For years, I believed that leading change meant having the answer first — arriving at the M&M conference with the diagnosis already formed, the solution already sketched. What my own leadership development revealed, uncomfortably, was that this instinct was not strength. It was a form of control that crowded out collaboration, silenced nurses who had seen what I had not seen, and made the team smaller than it needed to be.

The transformation I underwent — from the physician who needed to be the smartest person in the room to the leader who understood that the room itself is the intelligence — maps directly onto the challenge facing health systems today. Organizations that deploy AI as a top-down efficiency mandate will reap resistance, workarounds, and moral injury. Organizations that deploy it as an act of collaborative leadership — inviting clinicians into the design, celebrating early adopters, embedding new workflows slowly and with care — will reap culture change that lasts.
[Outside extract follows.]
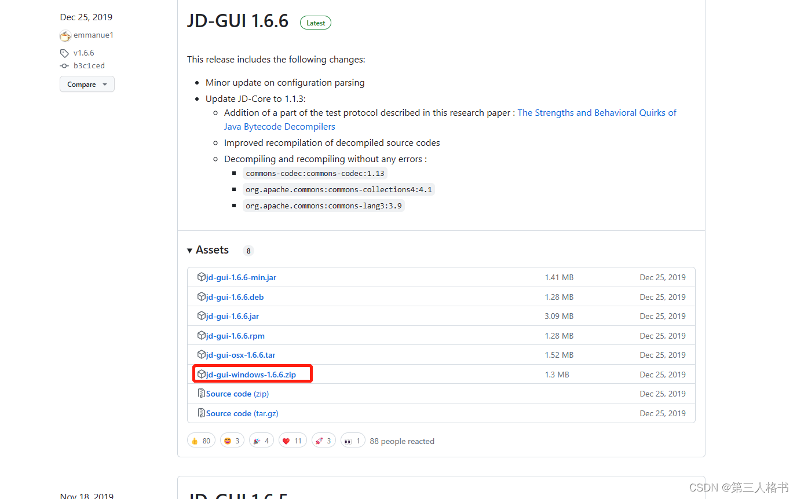Click the 88 people reacted text
Screen dimensions: 797x499
tap(402, 441)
Kotter’s foundational insight remains true in the age of machine learning: change does not succeed because technology exists. It succeeds because people are ready. And people become ready when they are treated not as users to be onboarded, but as healers to be honored.

A New Oath for a New Era

At medical school graduation, we pledged to do no harm. The Hippocratic tradition asked us to hold the patient’s welfare above our own convenience, our own profit, our own pride. It was a moral framework sufficient for a world in which the physician was the most powerful actor in the clinical encounter.

That world no longer exists. Today, the algorithm is also present in the exam room. The insurance adjudication engine is present. The EHR vendor’s incentive structure is present. The venture capital thesis that underwrites the AI platform is present. Medicine has never been a more crowded moral space.
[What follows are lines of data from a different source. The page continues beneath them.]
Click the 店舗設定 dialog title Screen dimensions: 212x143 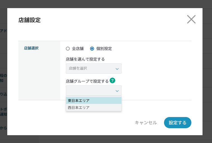(30, 20)
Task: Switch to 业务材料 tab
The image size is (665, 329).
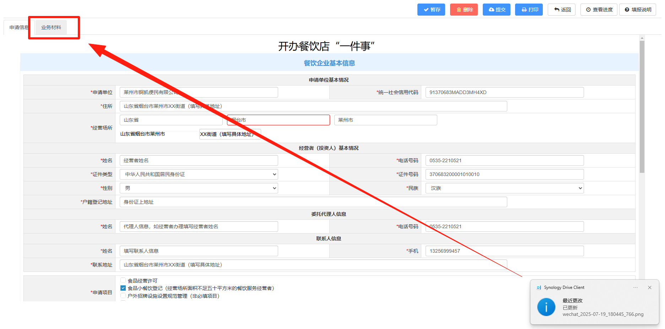Action: point(51,27)

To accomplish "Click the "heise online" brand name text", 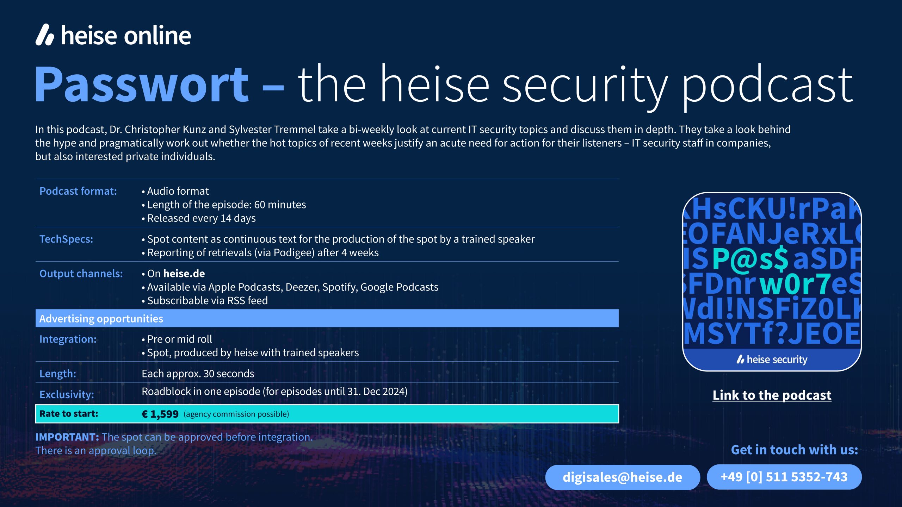I will pos(126,36).
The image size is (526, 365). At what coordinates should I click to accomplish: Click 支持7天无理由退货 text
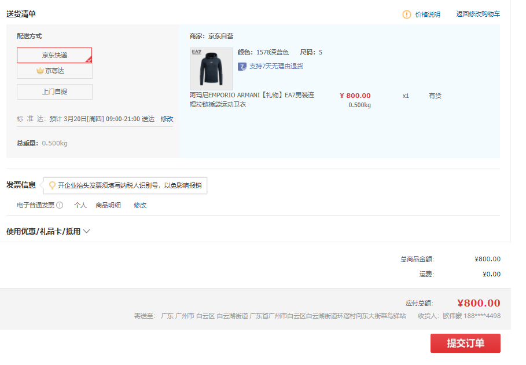point(276,66)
Which is why I would propose, for every technologist, executive, and clinical leader gathered at this conference, a supplementary oath: do no hubris.

Do not assume that because an algorithm performs better than a physician on a diagnostic benchmark, it is ready to be a physician. Do not assume that because a machine can predict wound deterioration with 94% sensitivity, it understands what it means to a 74-year-old woman to lose her ability to walk. Do not assume that efficiency and healing are the same thing, or that speed and care are synonymous.
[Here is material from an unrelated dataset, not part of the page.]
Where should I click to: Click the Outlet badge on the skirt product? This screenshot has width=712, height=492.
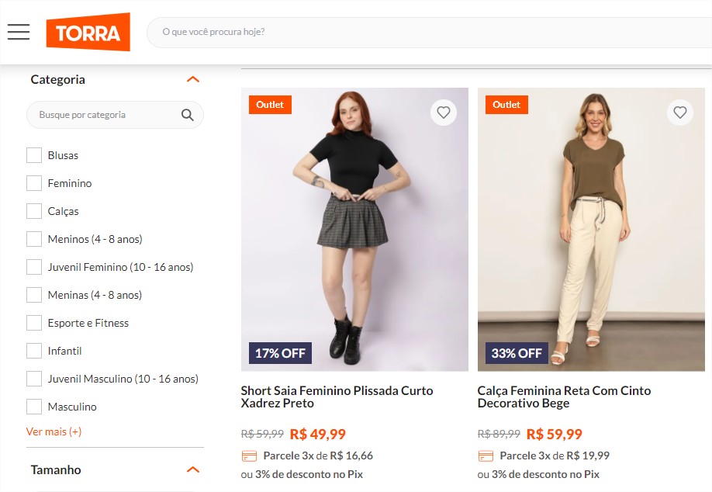[270, 105]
The greatest wound in healthcare today is not biological. It is systemic. It is the accumulated damage of decades in which the infrastructure of medicine — its incentives, its technology, its administrative architecture — was designed to extract value rather than create it. Healing that wound requires the same qualities we bring to the bedside: honesty about what is broken, courage to change it, and the humility to know we will not do it alone.

The road ahead is long. But for the first time in my career, I believe the technology exists to walk it well. The only question is whether we have the wisdom to let it serve our humanity — rather than replace it.


About the Author

Traci A. Kimball, MD, MBA is a physician executive, wound care specialist, and the founder of The WISH Clinic® and Ekagra Health AI™. She will deliver the keynote address “From Wound Wizardry to Woundcare 3.0” at the Global Success Institute’s AI in Medicine Conference in June 2026. She writes and speaks on the intersection of clinical leadership, health technology, and the ethics of human-centered AI.